TAREAS PROPUESTAS:
1) Responde estas preguntas sobre el fragmento acerca de la inflación y la devaluación interna:
(a) ¿Con qué mandato se constituyó el Banco Central Europeo?
(b) ¿Cómo se llama en la eurojerga el ajuste de los costes por medio de la deflación?
(c) ¿Cuánto han caído los sueldos irlandeses desde su pico más elevado?
2) Devuelve sin ningún cambio el tramo del fragmento sobre la inflación y la devaluación interna que va desde "Pensemos ahora en" hasta "un fuerte desempleo.", ambos incluidos.
3) Escribe la parte siguiente del texto sobre la inflación y la devaluación interna, a partir de su última oración.

FRAGMENTO SELECCIONADO:
----------
Pero los alemanes sienten un odio verdaderamente profundo hacia la inflación, debido al recuerdo de la gran inflación de los primeros años veinte. (Curiosamente, recuerdan mucho menos las políticas deflacionistas de los primeros años treinta, que en realidad fueron las que abonaron el terreno para la ascensión al poder de el-lector-ya-sabe-quién. Volveremos sobre ello en el capítulo 11.) Y quizá sea relevante, de forma más directa, que el Banco Central Europeo se constituyó con el mandato de mantener la estabilidad de los precios; y punto. Hasta qué extremo es vinculante este mandato, es una pregunta abierta; yo sospecho que el BCE podría dar con un modo de justificar una inflación moderada, diga lo que diga su carta fundacional. Sin embargo, el ánimo que impera concibe la inflación como un demonio terrible, sin tomar en consideración las consecuencias que puede tener una política de inflación reducida.

Pensemos ahora en lo que esto implica para España; a saber, que tiene que ajustar los costes por medio de la deflación, que en la
eurojerga
se conoce como «devaluación interna». Y eso sí es muy difícil de conseguir, porque los sueldos son casi rígidos, cuando se trata de bajarlos: solo caen despacio y de mala gana, por mucho que el país se enfrente a un fuerte desempleo.

Si hubiera dudas en torno de esta rigidez, la historia de Europa las disipará todas. Tomemos el caso de Irlanda, por lo general considerada una nación con mercados laborales muy «flexibles» (otro eufemismo para hablar de una economía en la que los patrones pueden despedir a los trabajadores, o recortarles los sueldos, con suma facilidad). Pese a que Irlanda lleva varios años sufriendo unas tasas de paro muy elevadas (próximas al 14 por 100, en el momento de escribir estas páginas), los sueldos irlandeses solo han caído un 4 por 100 desde su pico más elevado. Es decir, Irlanda está consiguiendo una devaluación interna, en efecto; pero muy despacio. Es una historia parecida a la de Lituania, que no está en el euro pero ha rechazado la posibilidad de devaluar la moneda. En cuanto a España, el salario medio ha llegado a aumentar ligeramente pese a la fuerte tasa de desempleo, aunque tal vez solo se trate, en parte, de una ilusión estadística.
----------
DATOS EXTRAÍDOS:
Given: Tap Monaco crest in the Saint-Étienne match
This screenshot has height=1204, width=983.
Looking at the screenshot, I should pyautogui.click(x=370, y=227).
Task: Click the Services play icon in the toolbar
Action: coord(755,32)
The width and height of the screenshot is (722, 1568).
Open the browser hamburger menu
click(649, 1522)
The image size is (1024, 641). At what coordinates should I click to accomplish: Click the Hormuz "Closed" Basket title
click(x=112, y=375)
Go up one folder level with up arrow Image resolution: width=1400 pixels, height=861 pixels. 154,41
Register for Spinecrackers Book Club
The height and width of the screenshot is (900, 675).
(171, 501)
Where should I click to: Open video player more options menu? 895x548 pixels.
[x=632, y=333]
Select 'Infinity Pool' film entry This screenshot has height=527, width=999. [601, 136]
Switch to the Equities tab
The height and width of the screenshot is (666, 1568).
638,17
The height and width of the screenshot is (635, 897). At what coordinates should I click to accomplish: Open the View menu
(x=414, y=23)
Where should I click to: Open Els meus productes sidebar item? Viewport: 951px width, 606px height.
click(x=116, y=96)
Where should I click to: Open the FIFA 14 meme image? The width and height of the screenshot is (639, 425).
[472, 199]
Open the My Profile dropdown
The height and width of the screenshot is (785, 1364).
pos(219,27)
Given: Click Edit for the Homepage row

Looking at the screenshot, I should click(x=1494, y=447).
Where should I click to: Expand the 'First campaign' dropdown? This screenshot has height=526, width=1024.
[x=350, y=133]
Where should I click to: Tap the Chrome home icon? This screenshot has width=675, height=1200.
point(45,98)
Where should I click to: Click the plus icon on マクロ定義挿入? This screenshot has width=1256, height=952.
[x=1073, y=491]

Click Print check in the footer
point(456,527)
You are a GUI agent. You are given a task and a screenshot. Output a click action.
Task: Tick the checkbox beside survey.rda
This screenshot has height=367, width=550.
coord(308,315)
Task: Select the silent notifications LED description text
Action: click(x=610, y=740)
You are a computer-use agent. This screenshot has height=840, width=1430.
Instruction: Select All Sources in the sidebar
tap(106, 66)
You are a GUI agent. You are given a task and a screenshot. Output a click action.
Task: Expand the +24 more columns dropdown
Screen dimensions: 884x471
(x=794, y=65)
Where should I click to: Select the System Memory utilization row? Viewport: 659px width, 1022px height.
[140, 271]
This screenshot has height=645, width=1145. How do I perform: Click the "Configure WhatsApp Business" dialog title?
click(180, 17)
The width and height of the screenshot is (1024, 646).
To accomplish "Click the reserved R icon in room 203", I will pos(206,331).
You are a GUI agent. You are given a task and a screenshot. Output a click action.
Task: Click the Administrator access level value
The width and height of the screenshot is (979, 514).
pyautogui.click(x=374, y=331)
----------
RESPUESTAS DEL EJERCICIO:
1)
(a) Con el mandato de mantener la estabilidad de los precios.
(b) Se llama «devaluación interna».
(c) Han caído un 4 por 100.

2)
Pensemos ahora en lo que esto implica para España; a saber, que tiene que ajustar los costes por medio de la deflación, que en la
eurojerga
se conoce como «devaluación interna». Y eso sí es muy difícil de conseguir, porque los sueldos son casi rígidos, cuando se trata de bajarlos: solo caen despacio y de mala gana, por mucho que el país se enfrente a un fuerte desempleo.

3)
Y, por cierto, si quieren un ejemplo de la tesis de Milton Friedman —cuando afirmaba que, para recortar precios y salarios, lo más sencillo, con diferencia, es devaluar la moneda—, miren el caso de Islandia. Este pequeño país insular saltó a la fama por la magnitud de su desastre financiero, y quizá podríamos haber esperado que ahora estuviese aún peor que Irlanda. Pero Islandia declaró que no era responsable de las deudas de sus banqueros desbocados, y además contaba con la grandísima ventaja de tener aún su propia moneda, lo cual le facilitó mucho el camino para recuperar la competitividad: se limitaron a dejar caer la corona y, solo con eso, recortaron sus sueldos en un 25 por 100 en relación con el euro.

Sin embargo, en España no hay moneda propia. Esto significa que, para ajustar el nivel de costes, España y otros países tendrán que atravesar un largo período de tiempo con tasas de desempleo elevadísimas, lo suficientemente altas como para que vayan forzando una muy lenta reducción salarial. Y aquí no termina todo. Los países que ahora se ven obligados a ajustar los costes son los mismos que tuvieron la mayor acumulación de deuda privada antes de la crisis. Ahora se enfrentan a la deflación, que incrementará el peso real de aquel endeudamiento.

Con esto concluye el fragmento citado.